Она представляет мне темноволосого хорошо одетого мужчину лет тридцати с небольшим. Я еще в зале обратил на него внимание. К счастью, это не Карлос, с которым она была в Вене, или кто-то подобный ему. Он вежливо здоровается со мной.

Пока мы с нею разговариваем, я все время чувствую на себе взгляд Сигрюн. Она стережет меня. Даже когда Маргрете Ирене говорит с другими, она смотрит на меня.

— Вот на ком тебе следовало жениться, — шепчет она мне на ухо, когда мы неожиданно на минуту остаемся одни.

— Мы были тогда слишком юными, — шепотом отвечаю я.

— Юными для чего?

— А бог его знает.

— Тогда женись на той голубоглазой, — громко и обиженно говорит она.

— Может, пойдем в отель и выпьем по бокалу вина? — предлагает Маргрете Ирене и нерешительно на меня смотрит.

— Если хочешь, можешь остаться и переночевать в моей квартире, — предлагает мне Сигрюн, не спуская с меня глаз. — А я должна вернуться в Скугфосс. Завтра утром у меня там прием пациентов.

— Это вас называют Дамой из Долины, да? — Маргрете Ирене с любопытством смотрит на Сигрюн.

— Откуда вы это знаете? — удивляется Сигрюн.

— От Ребекки Фрост, — виновато отвечает Маргрете Ирене. — Мы с нею виделись в Осло, когда я была там проездом из Вены сюда.

— Словом, это означает, что вы в курсе всего, что происходит в наших краях, — сухо замечает Сигрюн.

— Когда-то мы составляли Союз молодых пианистов, — объясняю я.
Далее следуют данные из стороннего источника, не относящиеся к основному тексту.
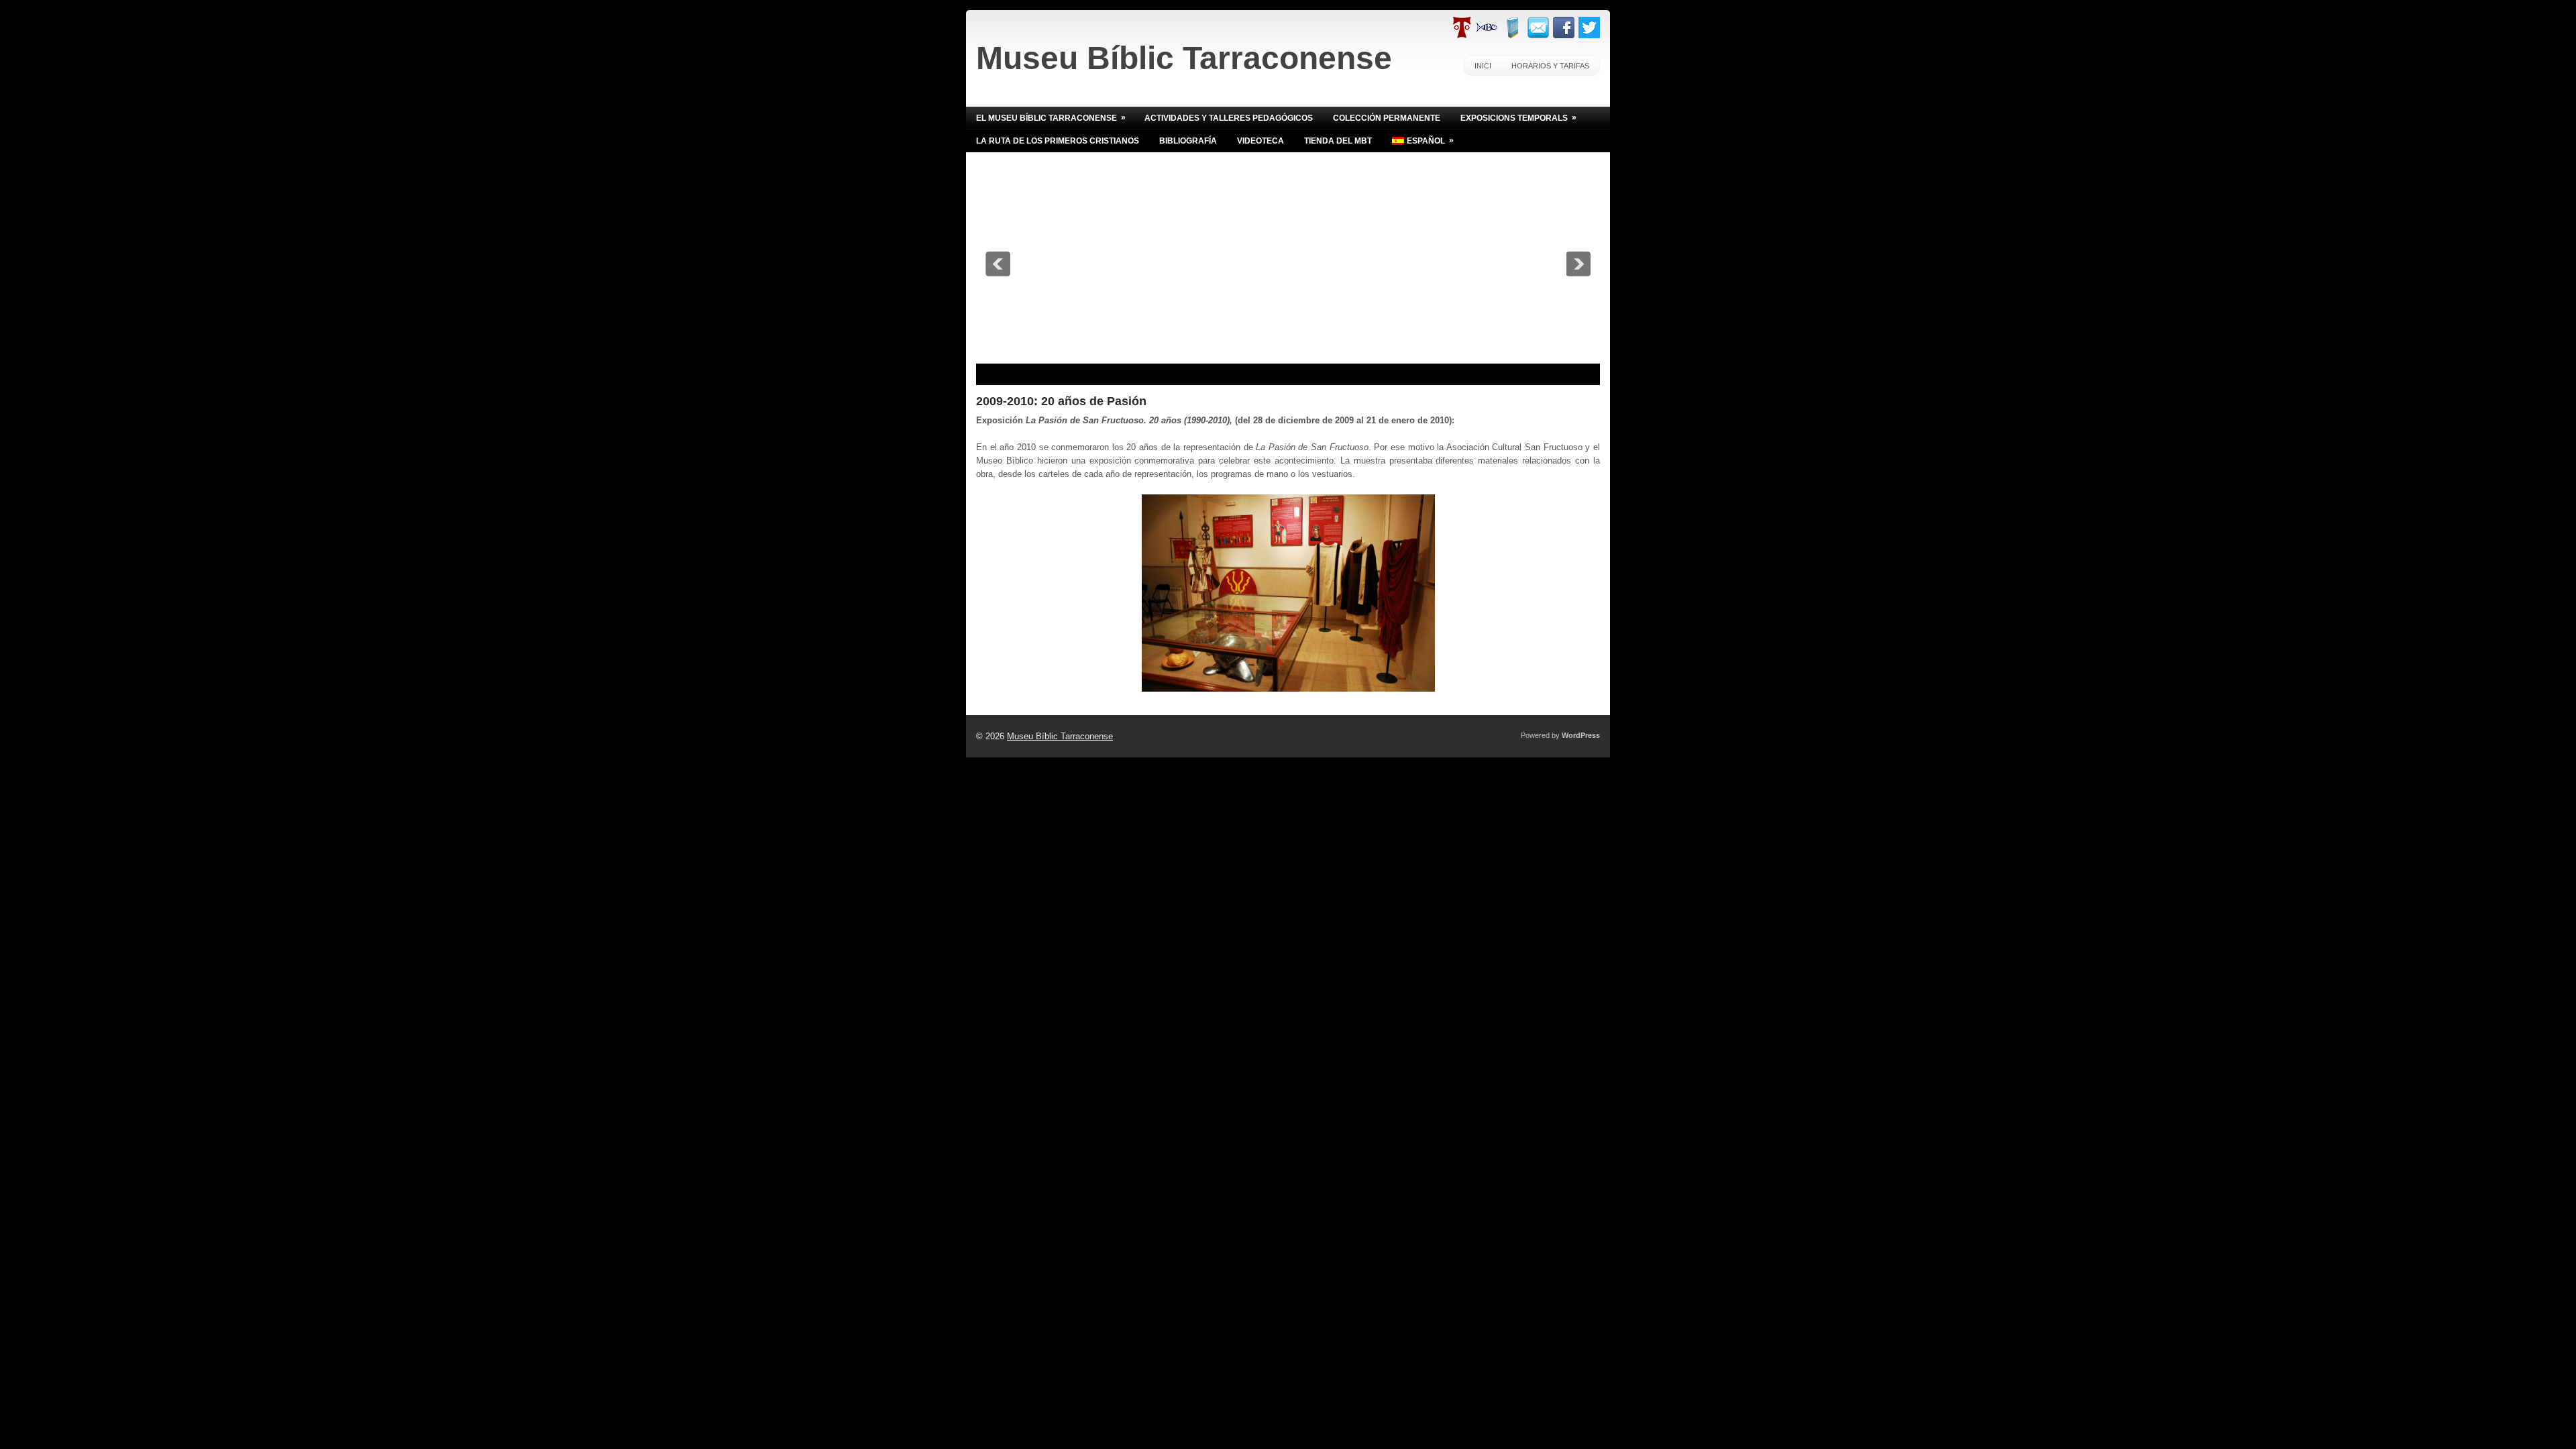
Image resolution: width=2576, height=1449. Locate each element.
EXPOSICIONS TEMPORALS (1518, 118)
— Да-да, — Маргрете Ирене оживляется. — Мы мечтали вместе завоевать весь мир!

— Но этого не случилось, — вставляю я.

— Я знаю, что тебе пришлось пережить, — тихо говорит мне Маргрете Ирене. — Вот я и подумала, что мы могли бы посидеть и…

— Не получится, — твердо говорю я, понимая, что Хайно Бубах не оставит нас в покое. Меня не привлекает мысль предаваться воспоминаниям с Маргрете Ирене в присутствии ее мужа. — К тому же завтра утром я даю концерт ученикам, — лгу я.

Маргрете Ирене отворачивается от меня и смотрит теперь на Сигрюн.

— Я видела вашу сестру в Вене, когда они с Акселем поженились. Вы с нею очень похожи. Она была такая красивая.

Сигрюн краснеет.

— Мы с нею были очень разными, — коротко бросает она.

И мы расходимся, уверив друг друга, что вскоре встретимся снова. Может быть, я приеду в Вену. Или она — в Осло, когда я буду играть концерт Рахманинова с Филармоническим оркестром. Хайно Бубах прерывает наш разговор и обнимает жену за плечи.

Мы снова остаемся втроем — Сигрюн, Гуннар и я.

При ярком, льющемся с потолка свете я вижу, что Гуннар болен серьезнее, чем я думал. Сигрюн что-то шепчет ему на ухо и заботливо, почти любовно обнимает его.

Он обнимает и меня. Точнее, кладет руки мне на плечи. Словно благословляет.

У меня возникает чувство, что я вижу его в последний раз.

По дороге в Скугфосс Сигрюн плачет.

Она рассказывает мне, что болезнь Гуннара дала рецидив. Это ужасно. Он — близкий друг и ее, и Эйрика.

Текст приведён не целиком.